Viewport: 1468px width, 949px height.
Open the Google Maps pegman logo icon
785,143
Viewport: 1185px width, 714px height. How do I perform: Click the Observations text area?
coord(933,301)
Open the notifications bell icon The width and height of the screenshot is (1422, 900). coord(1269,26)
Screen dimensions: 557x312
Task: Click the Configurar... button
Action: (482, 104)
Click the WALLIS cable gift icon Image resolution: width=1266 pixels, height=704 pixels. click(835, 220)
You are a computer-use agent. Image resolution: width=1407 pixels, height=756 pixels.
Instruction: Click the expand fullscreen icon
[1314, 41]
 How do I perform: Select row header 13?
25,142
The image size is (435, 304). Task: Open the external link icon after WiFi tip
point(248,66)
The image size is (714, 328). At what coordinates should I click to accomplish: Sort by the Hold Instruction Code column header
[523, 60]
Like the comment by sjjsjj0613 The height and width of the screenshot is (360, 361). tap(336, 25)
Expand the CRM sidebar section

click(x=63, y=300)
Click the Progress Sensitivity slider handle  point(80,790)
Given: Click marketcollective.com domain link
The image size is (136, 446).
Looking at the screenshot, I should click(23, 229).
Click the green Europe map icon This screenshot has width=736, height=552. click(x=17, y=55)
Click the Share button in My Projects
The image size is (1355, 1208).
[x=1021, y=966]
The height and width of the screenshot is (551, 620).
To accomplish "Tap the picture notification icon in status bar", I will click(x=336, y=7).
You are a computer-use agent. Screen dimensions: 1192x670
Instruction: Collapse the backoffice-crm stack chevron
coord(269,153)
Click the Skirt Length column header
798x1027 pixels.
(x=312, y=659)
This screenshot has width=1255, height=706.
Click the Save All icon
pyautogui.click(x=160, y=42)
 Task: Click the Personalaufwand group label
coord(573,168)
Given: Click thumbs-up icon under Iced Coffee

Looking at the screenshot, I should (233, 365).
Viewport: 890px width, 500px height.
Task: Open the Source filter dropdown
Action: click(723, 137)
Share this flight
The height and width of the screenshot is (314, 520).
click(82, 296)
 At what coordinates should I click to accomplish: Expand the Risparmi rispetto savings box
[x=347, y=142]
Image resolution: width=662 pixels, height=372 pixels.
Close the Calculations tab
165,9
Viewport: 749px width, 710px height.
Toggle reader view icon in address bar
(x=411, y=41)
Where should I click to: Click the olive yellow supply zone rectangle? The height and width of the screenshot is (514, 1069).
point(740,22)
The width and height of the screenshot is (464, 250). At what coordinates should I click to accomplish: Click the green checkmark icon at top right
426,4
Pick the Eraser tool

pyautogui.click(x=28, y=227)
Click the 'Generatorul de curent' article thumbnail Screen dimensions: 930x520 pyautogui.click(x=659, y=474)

* * * * * * *

• [Activity]
Look over the records above and copy each line that includes the string "computer".

• [Written response]
You are a computer-use agent. Image resolution: width=1407 pixels, height=756 pixels.
You are a computer-use agent. Screen dimensions: 1192x670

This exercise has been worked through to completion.